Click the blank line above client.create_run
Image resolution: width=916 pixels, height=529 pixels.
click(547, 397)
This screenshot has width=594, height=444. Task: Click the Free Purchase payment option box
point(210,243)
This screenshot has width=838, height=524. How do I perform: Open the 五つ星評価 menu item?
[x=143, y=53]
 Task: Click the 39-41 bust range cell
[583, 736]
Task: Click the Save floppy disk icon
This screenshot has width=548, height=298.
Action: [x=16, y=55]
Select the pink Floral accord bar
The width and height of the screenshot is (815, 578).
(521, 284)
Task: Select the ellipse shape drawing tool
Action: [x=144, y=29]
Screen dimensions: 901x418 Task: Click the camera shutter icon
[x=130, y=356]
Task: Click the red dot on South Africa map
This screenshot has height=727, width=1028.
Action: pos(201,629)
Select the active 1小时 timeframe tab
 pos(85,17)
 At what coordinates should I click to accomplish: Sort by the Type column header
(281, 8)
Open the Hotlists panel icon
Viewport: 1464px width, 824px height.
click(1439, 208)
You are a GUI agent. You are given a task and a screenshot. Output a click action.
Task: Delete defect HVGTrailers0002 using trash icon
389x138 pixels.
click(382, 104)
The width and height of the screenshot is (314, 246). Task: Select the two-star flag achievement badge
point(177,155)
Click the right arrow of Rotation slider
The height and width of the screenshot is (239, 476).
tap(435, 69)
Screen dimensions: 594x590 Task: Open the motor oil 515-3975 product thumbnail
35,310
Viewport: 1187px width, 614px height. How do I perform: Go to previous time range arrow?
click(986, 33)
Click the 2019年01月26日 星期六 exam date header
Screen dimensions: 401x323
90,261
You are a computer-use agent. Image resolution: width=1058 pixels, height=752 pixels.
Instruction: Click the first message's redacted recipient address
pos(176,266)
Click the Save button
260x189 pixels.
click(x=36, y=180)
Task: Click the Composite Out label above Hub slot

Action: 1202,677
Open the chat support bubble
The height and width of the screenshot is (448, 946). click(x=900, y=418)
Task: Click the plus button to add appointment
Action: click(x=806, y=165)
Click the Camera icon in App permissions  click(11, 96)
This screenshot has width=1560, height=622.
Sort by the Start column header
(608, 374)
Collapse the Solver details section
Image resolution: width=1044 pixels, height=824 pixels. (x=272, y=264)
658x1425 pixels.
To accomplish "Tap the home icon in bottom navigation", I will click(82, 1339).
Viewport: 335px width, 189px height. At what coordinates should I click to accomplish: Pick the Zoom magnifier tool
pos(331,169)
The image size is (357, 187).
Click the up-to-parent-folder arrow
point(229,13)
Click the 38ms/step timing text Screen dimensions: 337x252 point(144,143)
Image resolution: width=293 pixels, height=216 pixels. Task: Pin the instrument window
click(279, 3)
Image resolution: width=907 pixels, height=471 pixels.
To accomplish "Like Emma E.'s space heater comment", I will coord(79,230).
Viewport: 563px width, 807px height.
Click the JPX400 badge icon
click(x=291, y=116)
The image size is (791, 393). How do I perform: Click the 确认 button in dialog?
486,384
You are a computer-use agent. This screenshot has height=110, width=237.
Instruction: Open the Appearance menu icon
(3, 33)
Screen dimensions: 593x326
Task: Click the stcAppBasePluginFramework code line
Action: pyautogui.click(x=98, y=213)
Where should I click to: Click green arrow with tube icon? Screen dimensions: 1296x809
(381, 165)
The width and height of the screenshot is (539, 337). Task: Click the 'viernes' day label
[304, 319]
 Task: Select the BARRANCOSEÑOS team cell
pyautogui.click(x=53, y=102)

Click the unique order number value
####
### WHAT YOU NEED TO DO
Can you render all of the material above as a numbered list, one line per item, with the blank lines left out?

### CORRECT OUTPUT
1. Click the blank line above client.create_run
2. Image resolution: width=916 pixels, height=529 pixels.
3. click(547, 397)
4. This screenshot has width=594, height=444. Task: Click the Free Purchase payment option box
5. point(210,243)
6. This screenshot has width=838, height=524. How do I perform: Open the 五つ星評価 menu item?
7. [x=143, y=53]
8.  Task: Click the 39-41 bust range cell
9. [583, 736]
10. Task: Click the Save floppy disk icon
11. This screenshot has width=548, height=298.
12. Action: [x=16, y=55]
13. Select the pink Floral accord bar
14. The width and height of the screenshot is (815, 578).
15. (521, 284)
16. Task: Select the ellipse shape drawing tool
17. Action: [x=144, y=29]
18. Screen dimensions: 901x418 Task: Click the camera shutter icon
19. [x=130, y=356]
20. Task: Click the red dot on South Africa map
21. This screenshot has height=727, width=1028.
22. Action: pos(201,629)
23. Select the active 1小时 timeframe tab
24.  pos(85,17)
25.  At what coordinates should I click to accomplish: Sort by the Type column header
26. (281, 8)
27. Open the Hotlists panel icon
28. Viewport: 1464px width, 824px height.
29. click(1439, 208)
30. You are a GUI agent. You are given a task and a screenshot. Output a click action.
31. Task: Delete defect HVGTrailers0002 using trash icon
32. 389x138 pixels.
33. click(382, 104)
34. The width and height of the screenshot is (314, 246). Task: Select the two-star flag achievement badge
35. point(177,155)
36. Click the right arrow of Rotation slider
37. The height and width of the screenshot is (239, 476).
38. tap(435, 69)
39. Screen dimensions: 594x590 Task: Open the motor oil 515-3975 product thumbnail
40. 35,310
41. Viewport: 1187px width, 614px height. How do I perform: Go to previous time range arrow?
42. click(986, 33)
43. Click the 2019年01月26日 星期六 exam date header
44. Screen dimensions: 401x323
45. 90,261
46. You are a computer-use agent. Image resolution: width=1058 pixels, height=752 pixels.
47. Instruction: Click the first message's redacted recipient address
48. pos(176,266)
49. Click the Save button
50. 260x189 pixels.
51. click(x=36, y=180)
52. Task: Click the Composite Out label above Hub slot
53. Action: 1202,677
54. Open the chat support bubble
55. The height and width of the screenshot is (448, 946). click(x=900, y=418)
56. Task: Click the plus button to add appointment
57. Action: click(x=806, y=165)
58. Click the Camera icon in App permissions  click(11, 96)
59. This screenshot has width=1560, height=622.
60. Sort by the Start column header
61. (608, 374)
62. Collapse the Solver details section
63. Image resolution: width=1044 pixels, height=824 pixels. (x=272, y=264)
64. 658x1425 pixels.
65. To accomplish "Tap the home icon in bottom navigation", I will click(82, 1339).
66. Viewport: 335px width, 189px height. At what coordinates should I click to accomplish: Pick the Zoom magnifier tool
67. pos(331,169)
68. The image size is (357, 187).
69. Click the up-to-parent-folder arrow
70. point(229,13)
71. Click the 38ms/step timing text Screen dimensions: 337x252 point(144,143)
72. Image resolution: width=293 pixels, height=216 pixels. Task: Pin the instrument window
73. click(279, 3)
74. Image resolution: width=907 pixels, height=471 pixels.
75. To accomplish "Like Emma E.'s space heater comment", I will coord(79,230).
76. Viewport: 563px width, 807px height.
77. Click the JPX400 badge icon
78. click(x=291, y=116)
79. The image size is (791, 393). How do I perform: Click the 确认 button in dialog?
80. 486,384
81. You are a computer-use agent. This screenshot has height=110, width=237.
82. Instruction: Open the Appearance menu icon
83. (3, 33)
84. Screen dimensions: 593x326
85. Task: Click the stcAppBasePluginFramework code line
86. Action: pyautogui.click(x=98, y=213)
87. Where should I click to: Click green arrow with tube icon? Screen dimensions: 1296x809
88. (381, 165)
89. The width and height of the screenshot is (539, 337). Task: Click the 'viernes' day label
90. [304, 319]
91.  Task: Select the BARRANCOSEÑOS team cell
92. pyautogui.click(x=53, y=102)
93. Click the unique order number value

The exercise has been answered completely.